# All Kage in history ranking ?



## Gin Ichimaru's Shadow (Feb 8, 2018)

Could you guys rank all Kage in Naruto. Use this pattern:
High Kage:
Kage between high and mid:
Mid Kage:
Kage between mid and low:
Low Kage:
People who was Kage, but weren't at that level(if you think that someone is too weak to be Kage level).
P.S Count by their most powerful forms.


----------



## The_Conqueror (Feb 8, 2018)

*Legendary*

Naruto
Kakashi (DMS)

*Top Tier*

Hashirama
BM Minato
*Border*

Prime Hiruzen
Adult Gaara
*Mid Tier*

Third Raikage/Tsuande

2nd generation kages (Gengetsu,  MUU,  Tobirama)
Ohnoki
Ay
3rd kazekage
*Border*

Mei (The last movie)
Kurotsuchi (Boruto movie)
Darui (Boruto movie)
*Low*

Rasa/Chojuro

Reactions: Like 2 | Dislike 1


----------



## Architect (Feb 8, 2018)

DIRECTIONS
Retype the part of the Kage ranking thread that opens with the words containing "# All Kage in" and closes with "be Kage level).". You won't need the lines after this Kage ranking thread.

DATASET EXTRACT
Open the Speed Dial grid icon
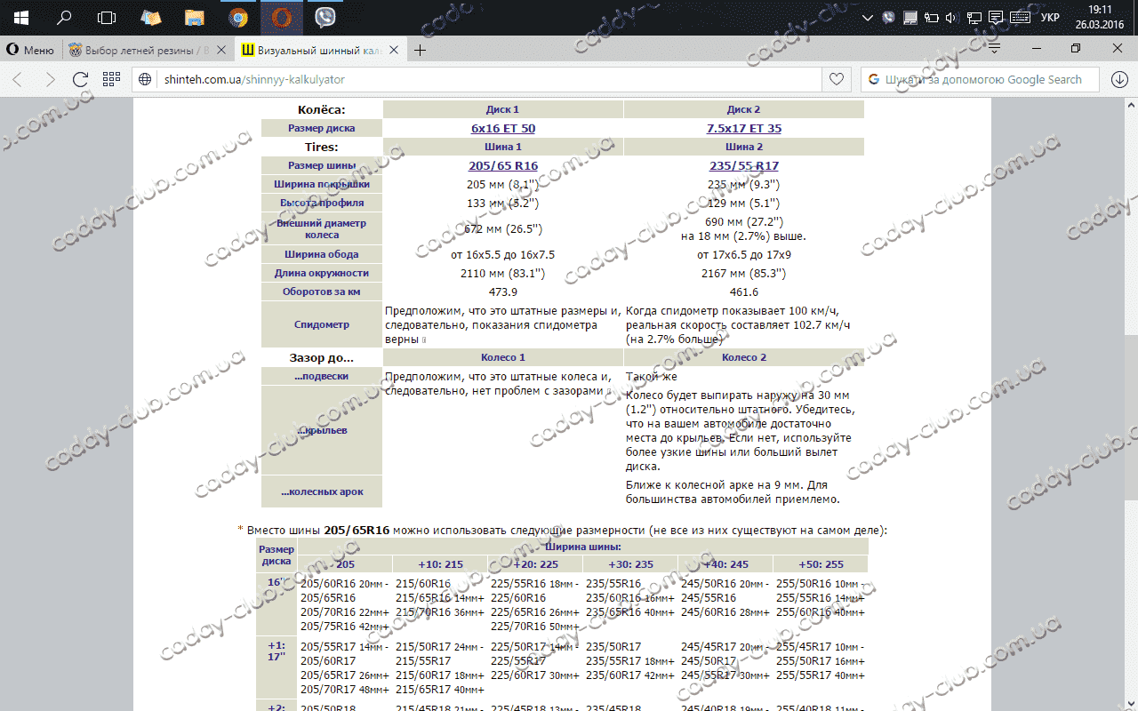Viewport: 1138px width, 711px height. coord(111,79)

WRITTEN SOLUTION
# All Kage in history ranking ?



## Gin Ichimaru's Shadow (Feb 8, 2018)

Could you guys rank all Kage in Naruto. Use this pattern:
High Kage:
Kage between high and mid:
Mid Kage:
Kage between mid and low:
Low Kage:
People who was Kage, but weren't at that level(if you think that someone is too weak to be Kage level).